- _Texto original_:
··········
Aprendí tanto en esa gira, y cómo nos tienen a nosotros. La primera vez que salimos vino la traductora y dijo: “Mañana tenemos que salir a hacer un ensayo, el bus va a pasar a buscarlos a las cinco de la tarde”. Con sorna dijo: “A las cinco hora soviética, no argentina, por favor”, porque sabía que a los argentinos nos cuesta llegar a horario.
Tiré un papelito en la calle y una viejita se levantó de la silla y fue a tirarla ella misma a un tacho de basura que estaba a 20 metros. Me miró como diciendo “esto es lo que hay que hacer”. Supe que estaba en el error, lo aprendí para toda mi vida.
Allá salí a tocar chamamé, como siempre, y la gente aplaudía mucho y de verdad. En Rusia, aplauden el chamamé como a veces no lo aplauden ni en la Argentina. Y luego, cuando fui a Japón, fui a la casa de una cantante, porque estaba el señor Yoshio Nakanishi. Toqué, Nakanishi no dijo nada, y a los tres o cuatro meses recibí una carta preguntando si no quería ir a tocar esa música a Japón. Hablé con Nicolás Oroño y Mateo Villalba, nos fuimos con la orquesta de Salgán con De Lío. La gente se ponía de pie igual que los rusos.
En el ’86 y el ’87 fui por última vez desde la Argentina, con Octavio Osuna: de ahí me fui a París, a intentar hacer escuchar nuestra música en otro lado. Tenía ya 50 años, y gracias a que mi esposa Olga me insistió fuimos a Francia, después de decidir que era el lugar al que queríamos ir. Pero no conocía el idioma, no teníamos dinero, pero igual fuimos, sin molestar a nadie. De repente alguien me conoció y me preguntó si no quería tocar en el Trottoirs de Buenos Aires, que era una casa argentina muy famosa en Francia. No me pidieron que tocara tango, pero propuse hacer algunos; uno de ésos fue “Adiós Nonino”, de Astor Piazzolla.
··········
- _Entradas del conjunto de datos_:
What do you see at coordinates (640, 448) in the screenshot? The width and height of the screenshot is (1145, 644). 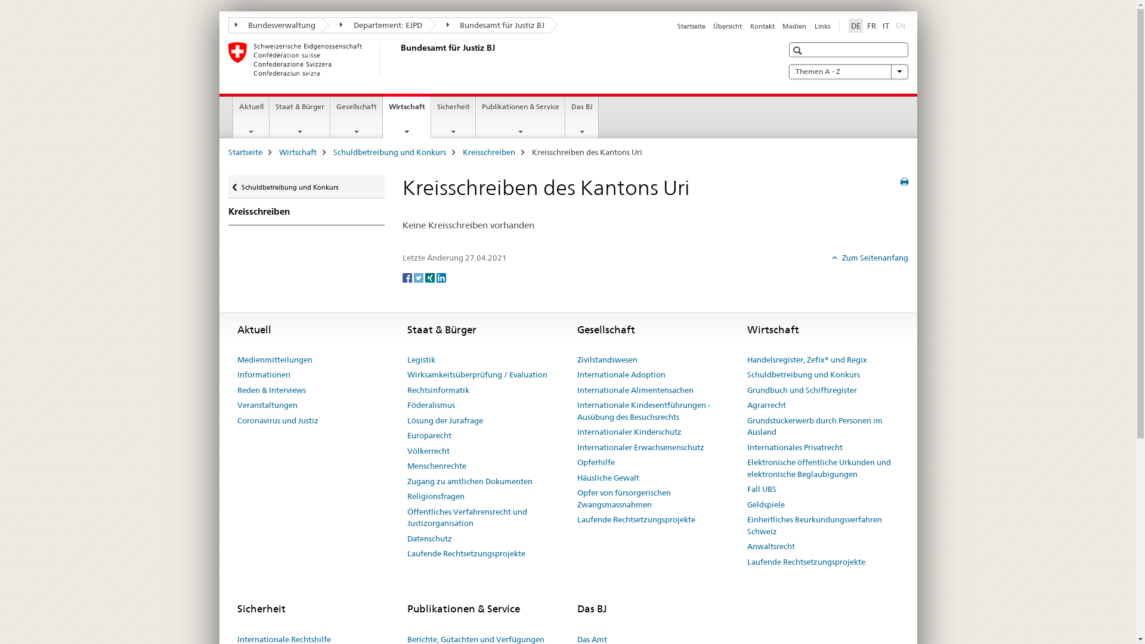 I see `'Internationaler Erwachsenenschutz'` at bounding box center [640, 448].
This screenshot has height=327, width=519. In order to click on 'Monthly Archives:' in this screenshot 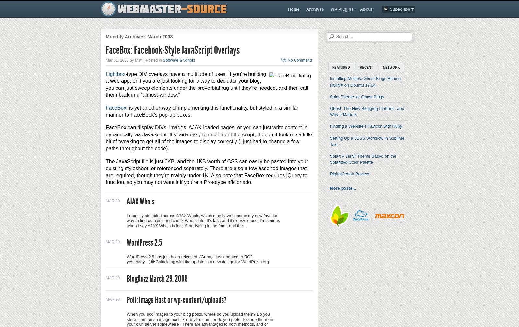, I will do `click(126, 36)`.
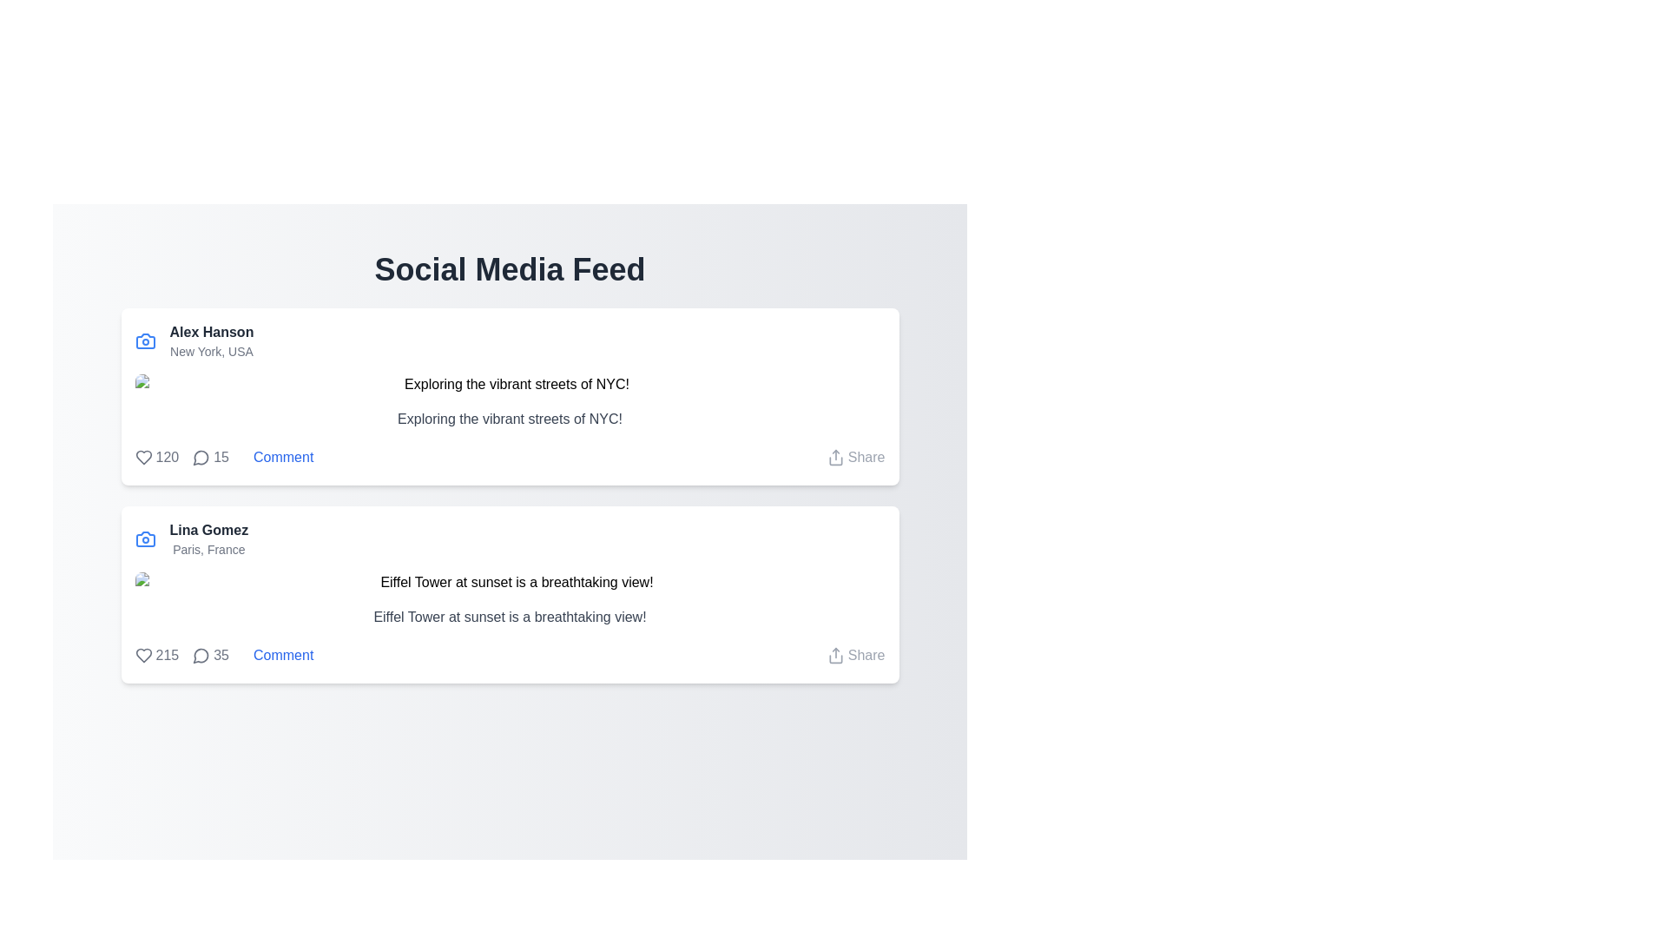 The width and height of the screenshot is (1667, 938). What do you see at coordinates (856, 457) in the screenshot?
I see `the 'Share' button located in the top-right section of the first card in a social media feed` at bounding box center [856, 457].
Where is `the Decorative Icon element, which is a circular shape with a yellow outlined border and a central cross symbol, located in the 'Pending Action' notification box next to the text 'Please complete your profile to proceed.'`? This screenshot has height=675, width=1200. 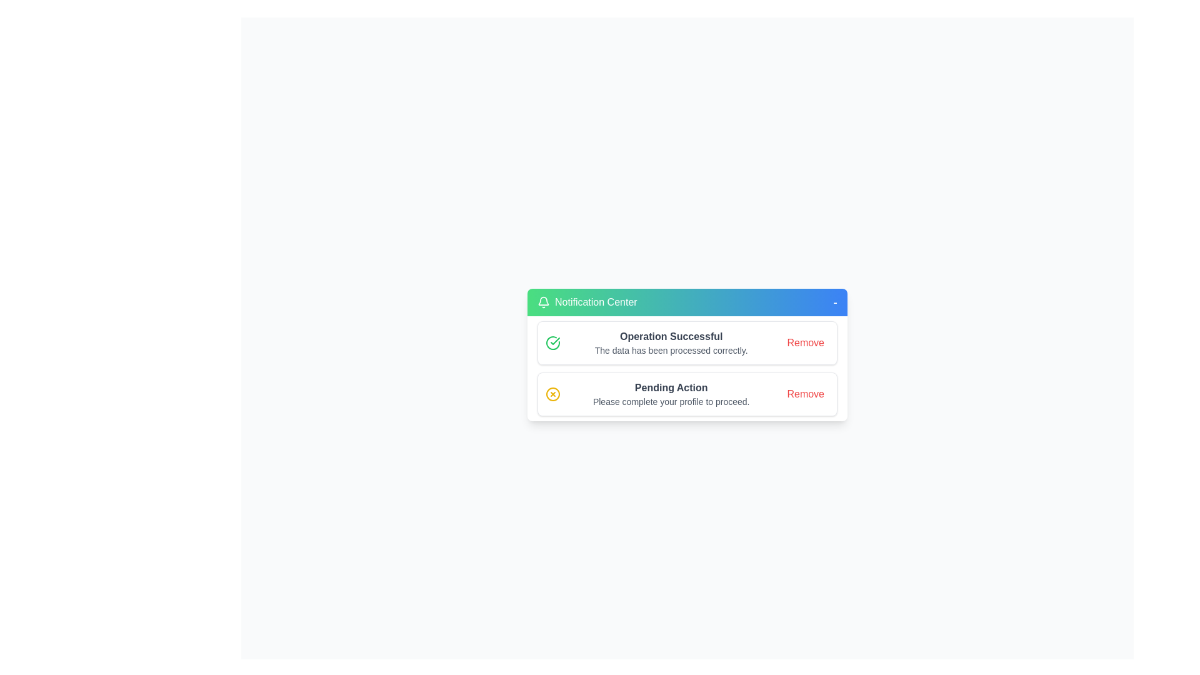
the Decorative Icon element, which is a circular shape with a yellow outlined border and a central cross symbol, located in the 'Pending Action' notification box next to the text 'Please complete your profile to proceed.' is located at coordinates (552, 394).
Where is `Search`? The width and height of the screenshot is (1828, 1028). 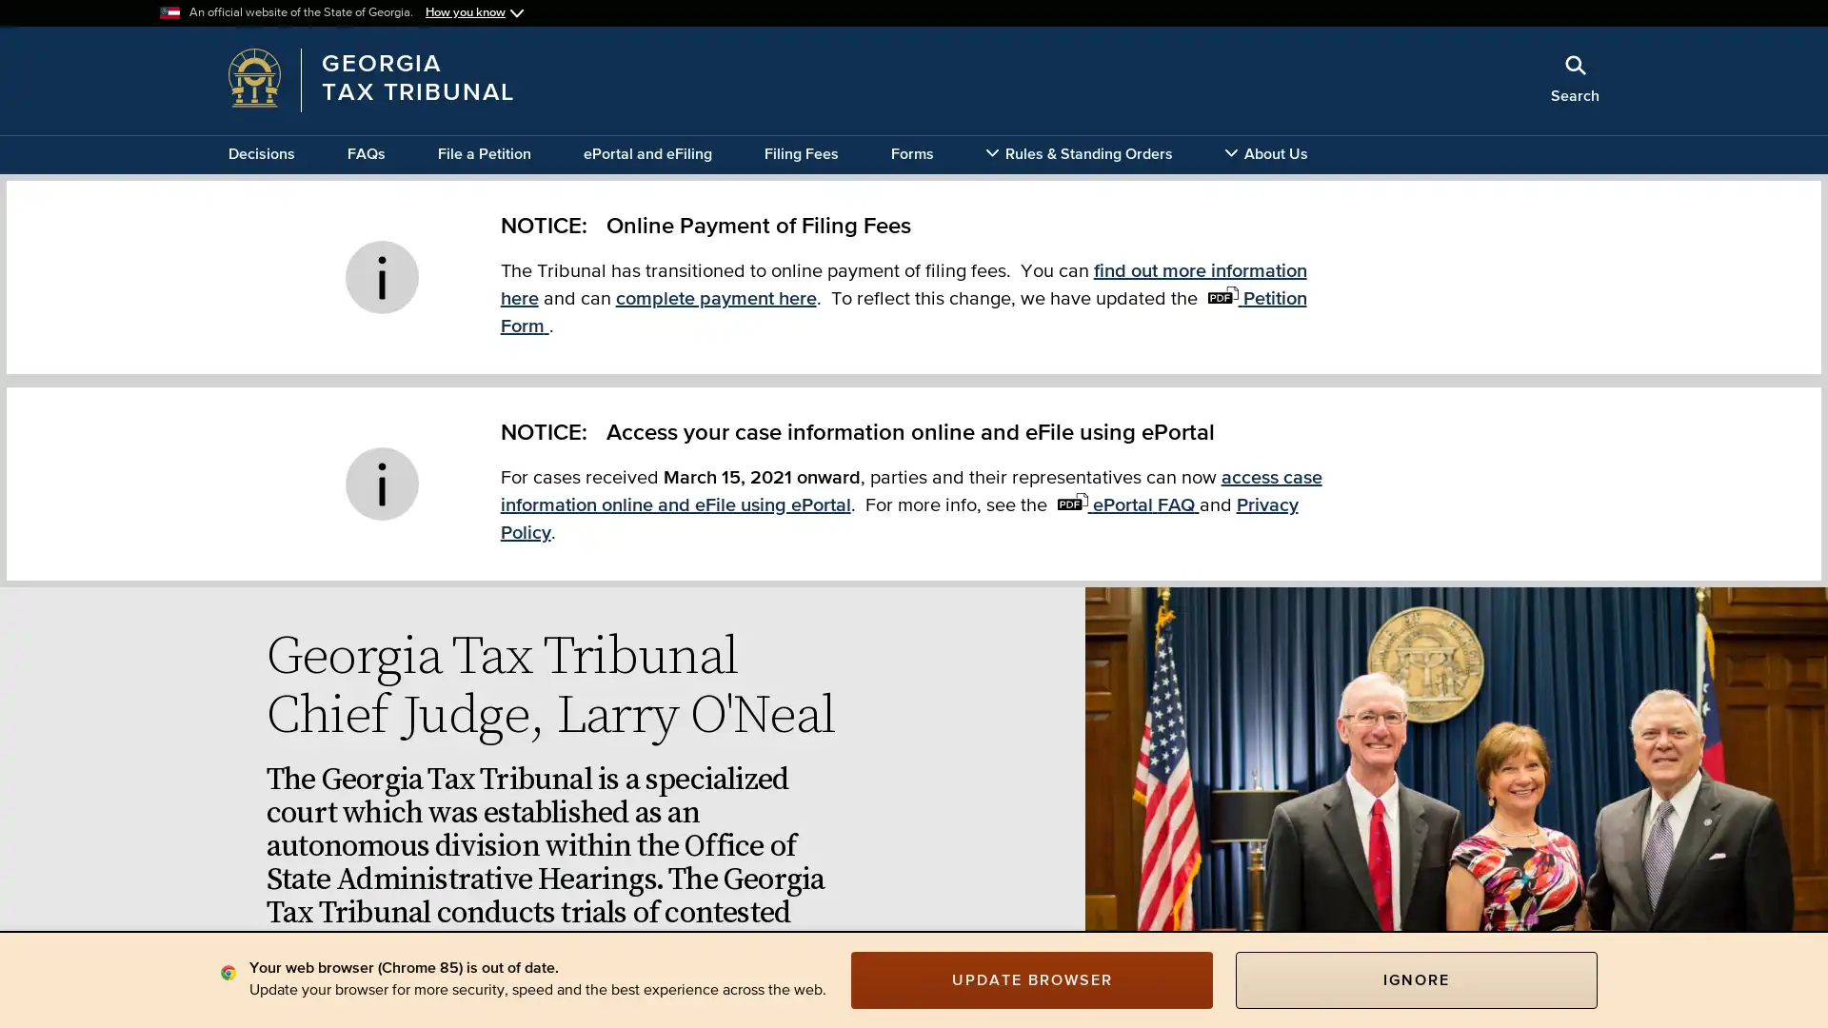
Search is located at coordinates (1575, 81).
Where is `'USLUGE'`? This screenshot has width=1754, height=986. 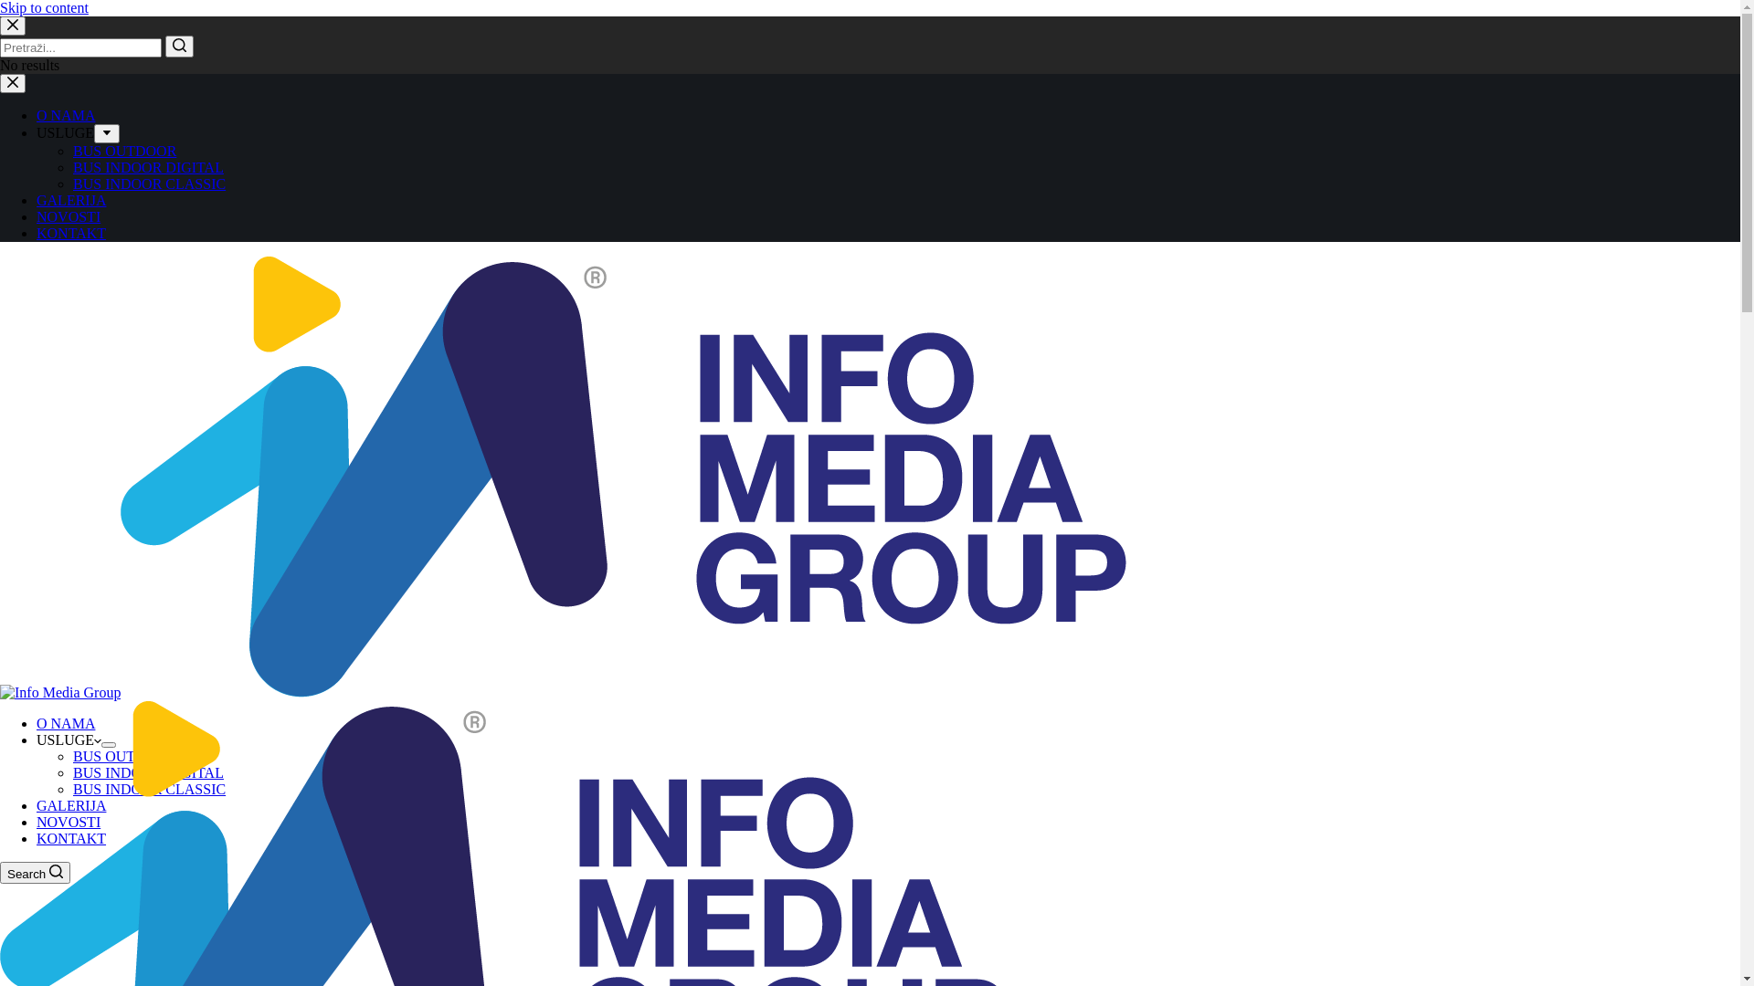 'USLUGE' is located at coordinates (69, 740).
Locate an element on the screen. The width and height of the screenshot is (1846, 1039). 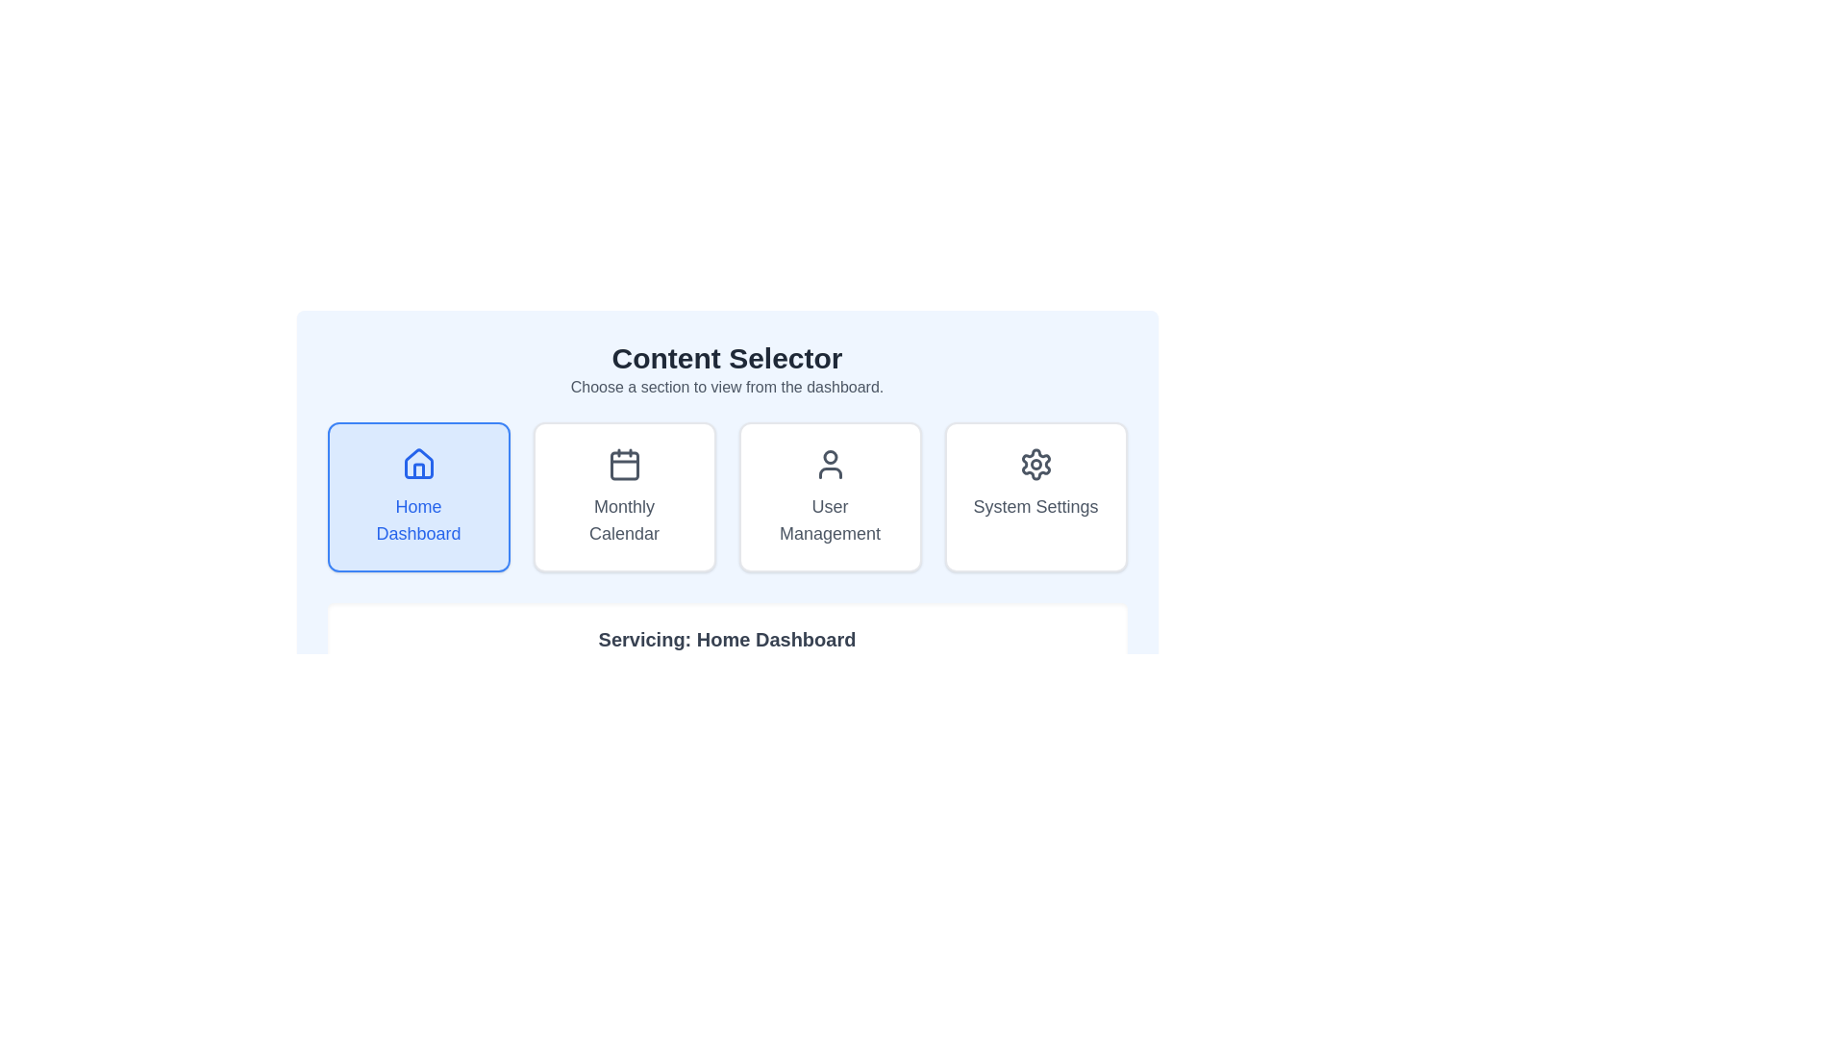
··········
- _Qué redactar_:
Retoma el relato sobre las giras por Rusia, Japón y Francia y continúalo a partir de su última oración.

- _Respuesta_:
La attachée de prensa, Martine Delplace, había mandado diez preguntas a diez artistas que pasaron por ahí, sólo uno respondió; Martine no me quiso decir quién era, “pero con ésta basta”. Una semana antes del espectáculo salió una nota en un diario. Había una fotito chiquita mía, sobre la izquierda, y un rectángulo encuadrado más abajo, fotocopia de una carta manuscrita. Me compré una lupa para leerla, vi la firma y era de Astor Piazzolla. Decía: “Yo sería incapaz de tocar un chamamé, hay que nacer Ernesto Montiel, Cocomarola, Isaco...”, y me nombró. Piazolla y Troilo eran fervientes admiradores de la manera de tocar el bandoneón de Isaquito.
Luchador
—En esta gira (Santa Fe, Paraná y Gualeguaychú) tendrá como invitado al Chango Spasiuk. ¿Qué opina del Chango (admirador suyo)?
—Al “Changuito” lo conocí cuando era jovencito, y ya tenía una forma de tocar muy personal; con los años fue adquiriendo experiencia. Se ha convertido en un artista que el público en general ama su música. Tiene un nombre y una trayectoria muy interesante, lo que hace que el hecho de tocar junto a él sea un momento muy agradable. No es la primera vez que lo hacemos, porque es un joven luchador que trabaja, hace giras, intenta difundir su música, la música de su región. Lo respeto y tengo una enorme consideración hacia él.